### WHAT YOU ARE ASKED TO DO
Report each line of the material below where the word "agent" can be found.

::::

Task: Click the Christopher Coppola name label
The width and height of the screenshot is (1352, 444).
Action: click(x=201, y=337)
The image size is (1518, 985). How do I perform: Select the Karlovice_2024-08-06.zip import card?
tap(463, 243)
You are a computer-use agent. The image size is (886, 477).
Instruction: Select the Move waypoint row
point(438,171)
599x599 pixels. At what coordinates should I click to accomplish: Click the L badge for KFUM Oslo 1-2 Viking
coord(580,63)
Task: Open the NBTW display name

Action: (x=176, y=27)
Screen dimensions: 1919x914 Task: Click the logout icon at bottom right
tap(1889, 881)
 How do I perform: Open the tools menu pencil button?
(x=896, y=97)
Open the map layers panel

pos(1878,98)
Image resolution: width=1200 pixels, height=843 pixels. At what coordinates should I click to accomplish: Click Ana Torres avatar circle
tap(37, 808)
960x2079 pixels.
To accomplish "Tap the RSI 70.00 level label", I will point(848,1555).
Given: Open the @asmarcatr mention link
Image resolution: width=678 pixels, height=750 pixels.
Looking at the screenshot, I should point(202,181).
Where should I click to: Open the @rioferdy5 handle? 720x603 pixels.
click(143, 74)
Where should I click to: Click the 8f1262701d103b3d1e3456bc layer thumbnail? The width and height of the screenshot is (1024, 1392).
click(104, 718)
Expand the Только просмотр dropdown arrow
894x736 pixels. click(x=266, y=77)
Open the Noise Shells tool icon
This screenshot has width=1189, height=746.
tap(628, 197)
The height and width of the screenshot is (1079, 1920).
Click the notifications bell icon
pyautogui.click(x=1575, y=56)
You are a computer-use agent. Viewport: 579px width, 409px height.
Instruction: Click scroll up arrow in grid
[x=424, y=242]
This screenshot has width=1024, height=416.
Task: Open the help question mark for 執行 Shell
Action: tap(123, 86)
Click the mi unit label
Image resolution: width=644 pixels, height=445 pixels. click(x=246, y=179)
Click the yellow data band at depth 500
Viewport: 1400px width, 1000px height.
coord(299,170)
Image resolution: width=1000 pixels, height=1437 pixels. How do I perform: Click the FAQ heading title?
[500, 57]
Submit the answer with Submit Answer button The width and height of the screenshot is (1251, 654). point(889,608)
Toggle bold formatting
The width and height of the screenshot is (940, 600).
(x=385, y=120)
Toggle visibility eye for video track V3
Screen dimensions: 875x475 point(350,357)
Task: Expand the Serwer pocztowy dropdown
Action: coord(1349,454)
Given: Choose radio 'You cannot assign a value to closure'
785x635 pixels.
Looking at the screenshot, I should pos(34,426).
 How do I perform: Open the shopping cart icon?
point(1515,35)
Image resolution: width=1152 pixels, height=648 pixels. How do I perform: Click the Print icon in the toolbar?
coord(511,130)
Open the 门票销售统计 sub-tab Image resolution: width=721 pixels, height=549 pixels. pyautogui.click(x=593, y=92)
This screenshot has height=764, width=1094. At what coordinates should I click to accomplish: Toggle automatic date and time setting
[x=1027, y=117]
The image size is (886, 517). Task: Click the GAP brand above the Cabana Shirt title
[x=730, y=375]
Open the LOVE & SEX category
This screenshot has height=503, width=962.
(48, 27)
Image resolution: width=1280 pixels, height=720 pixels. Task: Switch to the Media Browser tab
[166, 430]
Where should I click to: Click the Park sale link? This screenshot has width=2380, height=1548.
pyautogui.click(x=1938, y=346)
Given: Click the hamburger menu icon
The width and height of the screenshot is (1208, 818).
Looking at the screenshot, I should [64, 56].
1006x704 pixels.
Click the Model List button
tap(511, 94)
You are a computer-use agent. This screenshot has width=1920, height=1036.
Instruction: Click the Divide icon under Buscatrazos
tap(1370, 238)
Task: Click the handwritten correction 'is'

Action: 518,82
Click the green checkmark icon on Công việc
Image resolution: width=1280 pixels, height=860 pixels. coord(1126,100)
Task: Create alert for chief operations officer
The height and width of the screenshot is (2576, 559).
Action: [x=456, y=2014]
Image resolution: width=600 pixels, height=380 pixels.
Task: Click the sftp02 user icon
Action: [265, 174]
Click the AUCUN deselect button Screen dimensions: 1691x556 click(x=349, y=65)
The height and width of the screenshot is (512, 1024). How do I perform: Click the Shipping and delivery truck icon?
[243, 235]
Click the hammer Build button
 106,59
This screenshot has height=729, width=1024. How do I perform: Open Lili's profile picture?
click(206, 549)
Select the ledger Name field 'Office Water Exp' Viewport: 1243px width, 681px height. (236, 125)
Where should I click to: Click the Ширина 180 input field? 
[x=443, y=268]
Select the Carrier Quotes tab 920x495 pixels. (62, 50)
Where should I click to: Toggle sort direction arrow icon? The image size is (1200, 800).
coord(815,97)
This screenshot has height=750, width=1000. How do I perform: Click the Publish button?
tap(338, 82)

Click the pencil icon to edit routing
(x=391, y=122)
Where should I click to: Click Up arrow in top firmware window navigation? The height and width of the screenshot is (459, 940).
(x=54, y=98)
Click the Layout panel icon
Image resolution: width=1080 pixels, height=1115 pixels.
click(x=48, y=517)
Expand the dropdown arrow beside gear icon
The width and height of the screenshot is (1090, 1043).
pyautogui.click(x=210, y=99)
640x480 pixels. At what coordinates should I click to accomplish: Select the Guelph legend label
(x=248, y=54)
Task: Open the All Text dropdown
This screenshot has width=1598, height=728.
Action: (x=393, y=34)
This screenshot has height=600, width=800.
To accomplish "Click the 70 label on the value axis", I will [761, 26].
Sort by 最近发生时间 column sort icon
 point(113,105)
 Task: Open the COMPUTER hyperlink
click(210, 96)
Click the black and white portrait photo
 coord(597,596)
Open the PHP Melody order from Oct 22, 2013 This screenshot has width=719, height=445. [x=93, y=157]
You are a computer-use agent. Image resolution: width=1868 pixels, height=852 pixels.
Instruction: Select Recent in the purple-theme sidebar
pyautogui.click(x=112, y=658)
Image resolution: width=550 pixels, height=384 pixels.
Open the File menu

::::

### SOLVED PROBLEM
You are a computer-use agent. The image size is (886, 477).
You are a computer-use agent. Viewport: 579px width, 409px height.
You are a computer-use agent. This screenshot has width=1920, height=1036.
You are a computer-use agent. Image resolution: width=1868 pixels, height=852 pixels.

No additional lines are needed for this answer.